13. The witness proceeded to testify that it was in the year 1965 that their deceased brother was allocated the suit land. That he could not rise the requisite purchase price of a sum of Kshs. 141/=. He therefore sought assistance from the family members to raise the said purchase price.
14. According to PW – 1, Warutere Mwenje their grandfather sold the family cow and used the money to pay off the initial amount for the suit land within the Settlement Fund Trustee, herein referred to as SFT.
15. He informed court that the family further agreed to sell off their land being parcel No. Othaya/Kihugiru/163 so as to clear their loan with STF and thereafter relocate to a bigger land that would accommodate all of them, being the suit land herein.

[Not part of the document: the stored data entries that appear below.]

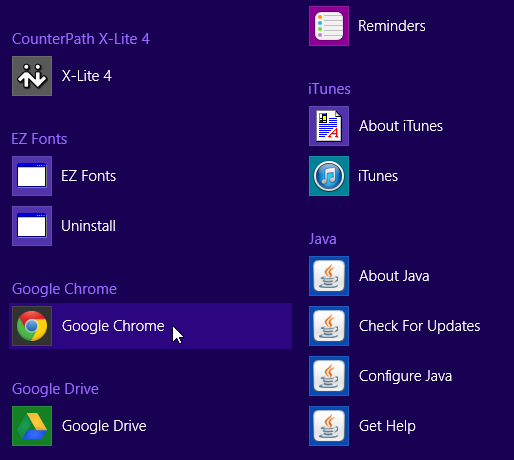Launch the Google Drive icon

[x=32, y=426]
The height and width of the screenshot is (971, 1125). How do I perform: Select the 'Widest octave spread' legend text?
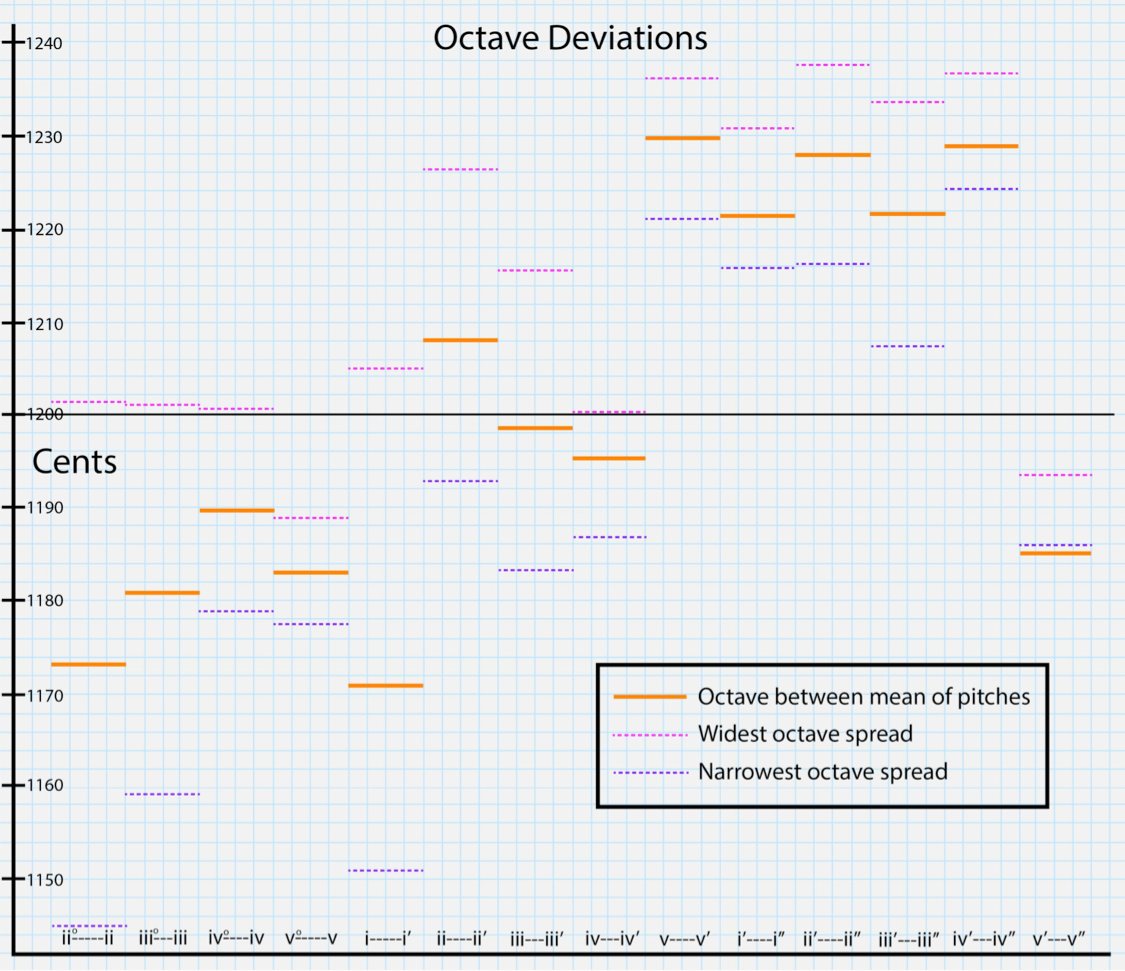click(805, 734)
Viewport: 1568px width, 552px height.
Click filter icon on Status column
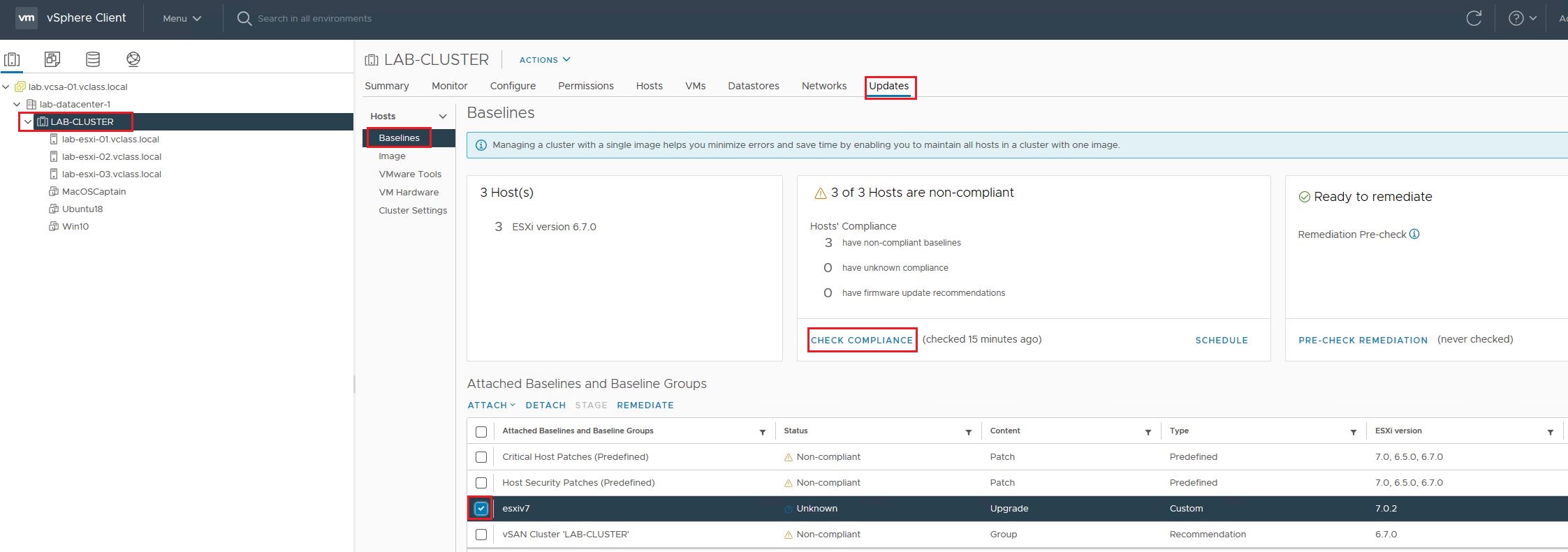[x=968, y=432]
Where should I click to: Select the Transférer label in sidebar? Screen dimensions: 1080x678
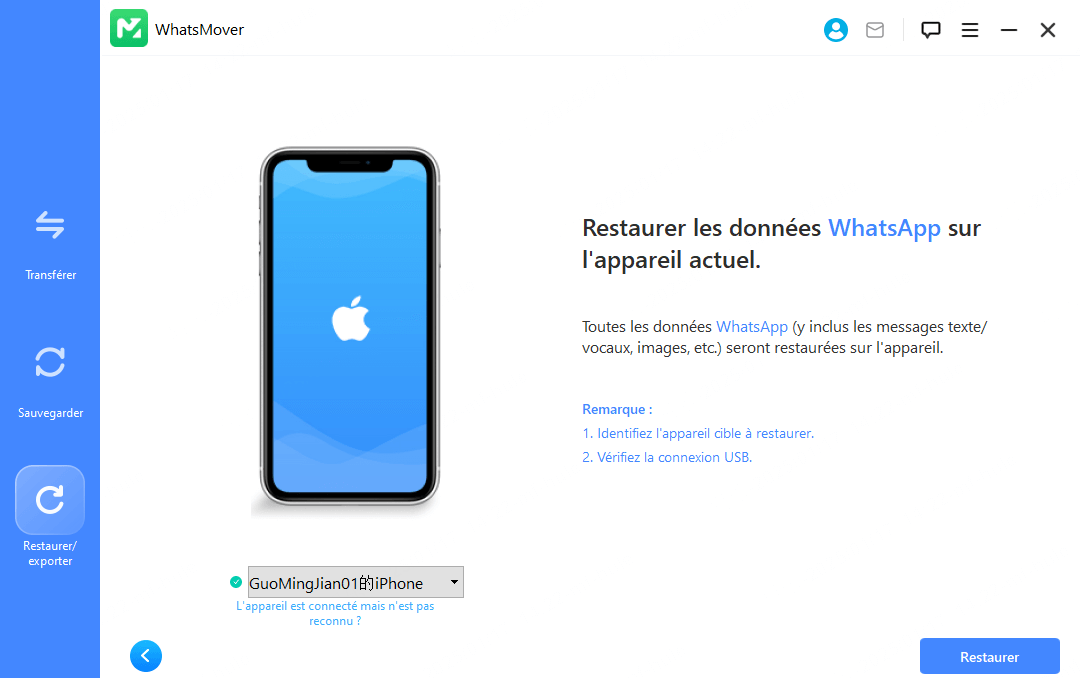50,275
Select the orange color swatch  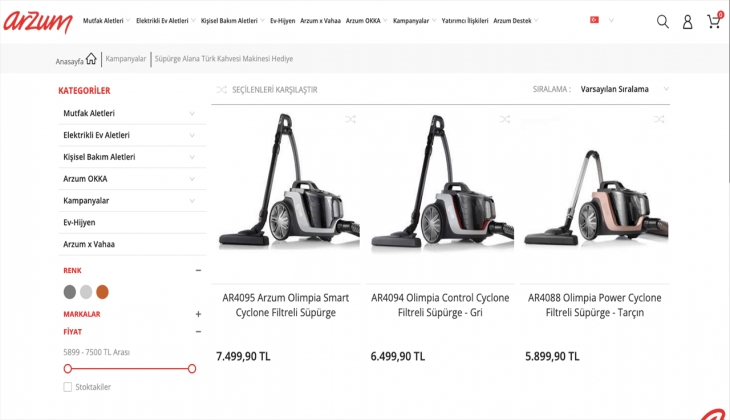click(102, 292)
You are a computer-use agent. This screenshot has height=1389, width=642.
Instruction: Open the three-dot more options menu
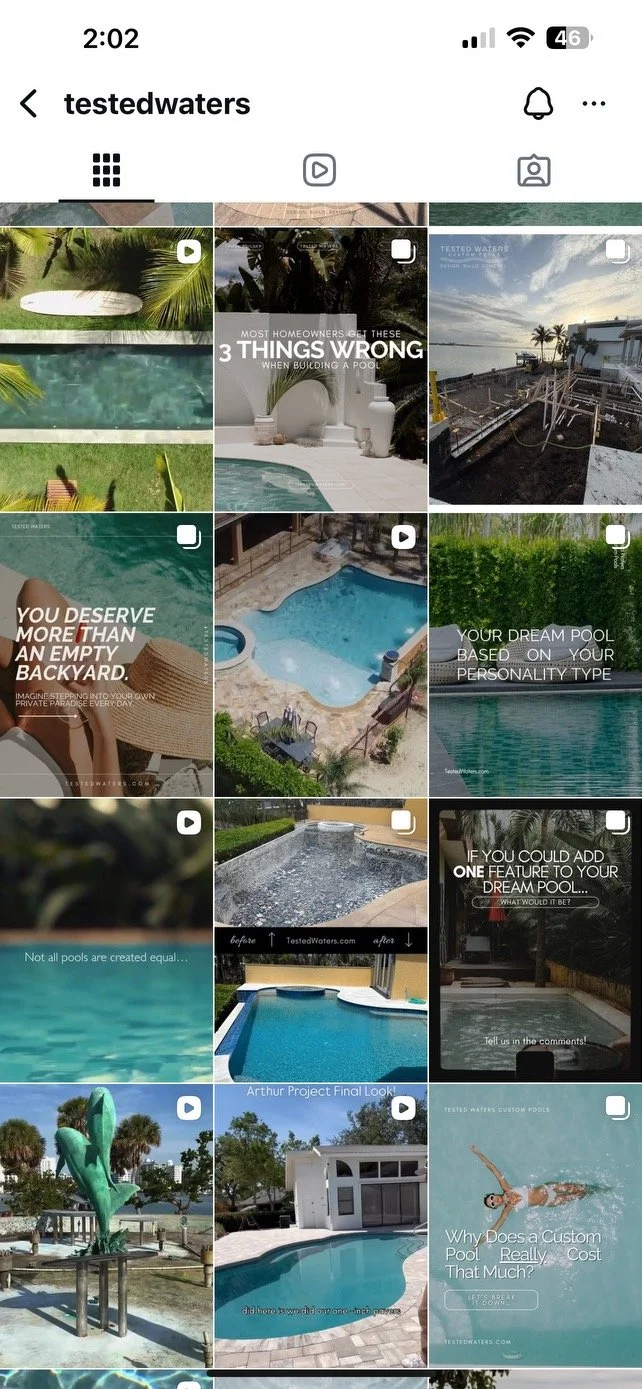point(594,103)
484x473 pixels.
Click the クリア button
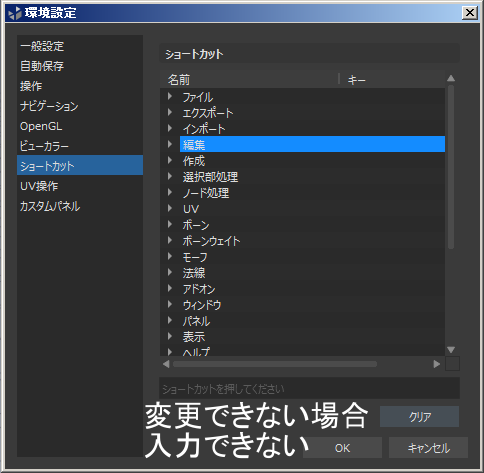(x=419, y=416)
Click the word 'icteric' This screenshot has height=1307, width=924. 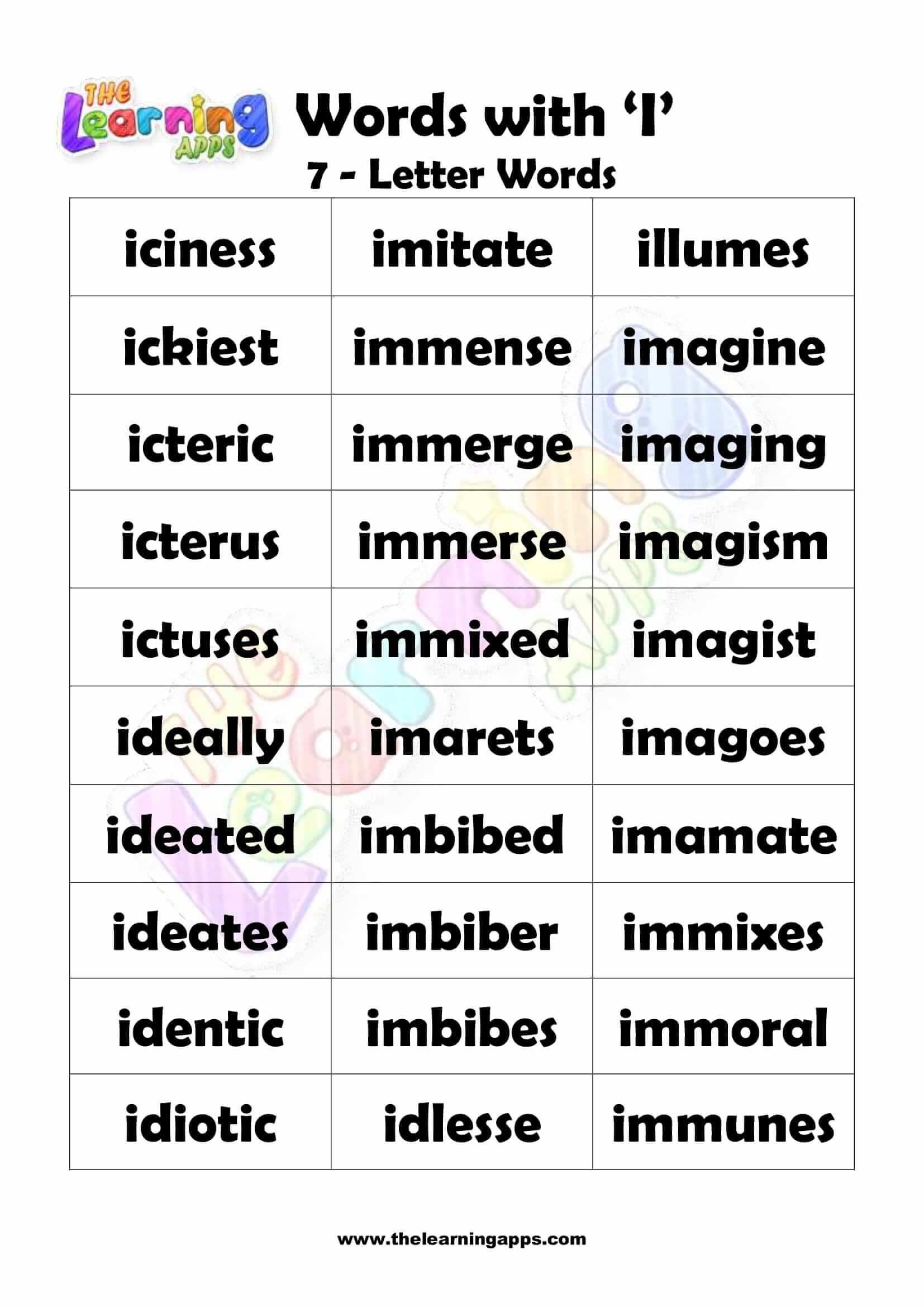pos(199,444)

They all moved to the suit land and began cultivating pyrethrum together in order to raise the necessary payments to offset the loan with STF. He further testified that even though money was contributed by each member of the family, the receipts were issued in the name of their elder brother, the deceased Mwenje Waweru as he was the one registered. That he had paid the last instalment for the loan being Ksh 5110/= in the year 2004 as per the documents, statements and receipts herein produced as exhibits 2(a-c).
16. He testified that the family had lived on the land since that time to date. It was his testimony further that their grandfather was buried on the suit land along with the 3rd Plaintiff (now deceased) without any objection or conflict.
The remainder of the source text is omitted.